The Toll of Recovery Advocacy: On Service and Self-care
Recovery advocacy, like any form of social activism, can exact a great personal toll. Some early nineteenth-century recovery advocates thrust themselves completely into the role of temperance missionary in the belief that such work would provide a pathway to personal recovery. Exhausting themselves in this role, they often succumbed again to addiction. Luther Benson, whose story followed this path, later reflected:
I learned too late that this was the very worst thing I could have done. I was all the time expending the very strength I so much needed for the restoration of my shattered system.
Recovery advocacy should come with a promise and a warning label. The promise? Recovery advocacy can be a deeply fulfilling form of social activism. The warning? Be careful out there: Recovery advocacy could be harmful to your health and your recovery.

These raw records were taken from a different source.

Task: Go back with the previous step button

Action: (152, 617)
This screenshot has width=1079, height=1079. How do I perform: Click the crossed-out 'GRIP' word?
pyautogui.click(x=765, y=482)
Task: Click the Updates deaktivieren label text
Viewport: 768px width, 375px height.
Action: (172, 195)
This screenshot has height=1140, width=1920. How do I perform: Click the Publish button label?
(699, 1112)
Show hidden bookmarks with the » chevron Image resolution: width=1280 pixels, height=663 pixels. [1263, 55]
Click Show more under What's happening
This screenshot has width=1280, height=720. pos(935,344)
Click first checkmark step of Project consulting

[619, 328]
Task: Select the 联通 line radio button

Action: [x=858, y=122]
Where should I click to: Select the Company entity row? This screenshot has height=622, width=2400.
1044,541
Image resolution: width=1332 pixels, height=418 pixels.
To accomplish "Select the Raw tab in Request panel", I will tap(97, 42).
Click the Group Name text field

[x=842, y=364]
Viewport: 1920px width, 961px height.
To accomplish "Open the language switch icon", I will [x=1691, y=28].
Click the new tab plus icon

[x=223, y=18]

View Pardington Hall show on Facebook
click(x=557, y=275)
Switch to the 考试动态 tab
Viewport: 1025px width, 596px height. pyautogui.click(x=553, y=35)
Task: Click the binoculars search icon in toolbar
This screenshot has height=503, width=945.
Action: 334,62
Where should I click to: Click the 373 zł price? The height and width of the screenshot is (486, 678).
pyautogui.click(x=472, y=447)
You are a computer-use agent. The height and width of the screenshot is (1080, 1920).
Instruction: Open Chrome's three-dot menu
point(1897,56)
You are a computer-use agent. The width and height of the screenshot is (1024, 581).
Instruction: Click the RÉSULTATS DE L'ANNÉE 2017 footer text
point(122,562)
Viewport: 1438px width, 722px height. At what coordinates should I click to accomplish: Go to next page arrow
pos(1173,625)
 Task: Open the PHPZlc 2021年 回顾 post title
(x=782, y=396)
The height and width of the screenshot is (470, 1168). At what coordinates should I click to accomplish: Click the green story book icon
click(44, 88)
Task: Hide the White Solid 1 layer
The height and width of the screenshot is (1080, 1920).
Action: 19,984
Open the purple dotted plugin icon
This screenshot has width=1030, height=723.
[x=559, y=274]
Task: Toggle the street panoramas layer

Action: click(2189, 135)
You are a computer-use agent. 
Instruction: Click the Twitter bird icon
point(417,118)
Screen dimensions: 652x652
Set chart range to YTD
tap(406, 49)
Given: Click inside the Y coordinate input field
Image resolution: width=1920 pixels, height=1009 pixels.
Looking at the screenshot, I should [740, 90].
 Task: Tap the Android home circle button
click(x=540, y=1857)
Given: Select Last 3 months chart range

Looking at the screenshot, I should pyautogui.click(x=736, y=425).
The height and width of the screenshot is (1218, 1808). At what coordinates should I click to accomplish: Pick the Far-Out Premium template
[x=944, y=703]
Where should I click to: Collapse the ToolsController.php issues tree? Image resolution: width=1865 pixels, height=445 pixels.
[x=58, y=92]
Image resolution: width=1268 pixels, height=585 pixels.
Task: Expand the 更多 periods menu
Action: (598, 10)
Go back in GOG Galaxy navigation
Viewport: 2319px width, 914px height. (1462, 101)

For those pursuing a recovery ministry, those you are seeking to help will test your emotional capacity for service. Your family will at times question whether the mission you are pursuing is worth its personal price. Some members of the recovery community will question your motives and your suitability to represent recovery at a public level. They will accuse you of violating or “ripping off the program” for your own aggrandizement or profit. You will face addiction-related stigma and all its accompanying stereotypes from the very community you are seeking to serve. Some will castigate you as a hustler masquerading as a healer. If you have a history of severe and prolonged addiction, some will think you too damaged to put a public face and voice on recovery. If you are younger or your addiction career was less severe (not fitting media-manufactured caricatures of addiction), some will question the legitimacy of your addiction and your recovery status. Such is the lot of anyone called to service in recovery advocacy and recovery support roles. That is why training, supervision, and peer support are so critical to the prolonged performance of these roles.
In Recovery Rising, I describe four daily rituals that are essential for sustained addiction recovery and effective recovery advocacy. Centering rituals, whether in the form of prayer, formal meditation, or just quiet reflection, help us “keep our eyes on the prize,” remain grounded, and help narrow the gap between aspirational recovery values (humility, honesty, integrity, tolerance, gratitude, forgiveness, etc.) and our daily actions. Mirroring rituals allow us to commune with kindred spirits for mutual support, for feedback on the quality of our advocacy work, and to rekindle our passion for recovery and recovery advocacy. Acts of self-care and personal responsibility allow time for self-repair and caring for the needs of our families and others of importance in our lives. Unpaid and unacknowledged acts of service help keep our egos in check and allow us to remain focused on the value of service to others and to our own recovery. The first three of these daily rituals constitute the essential foundation for the fourth.
Service in the absence of self-care is an act of self-destruction. Focusing on the self in the absence of service sustains the narcissistic self-encapsulation that is the very hallmark of addiction. Ironically, we must tend to self to serve others and serve others to escape entrapment within the self. Balancing self-care and service to others is the great challenge of recovery advocacy and peer recovery support.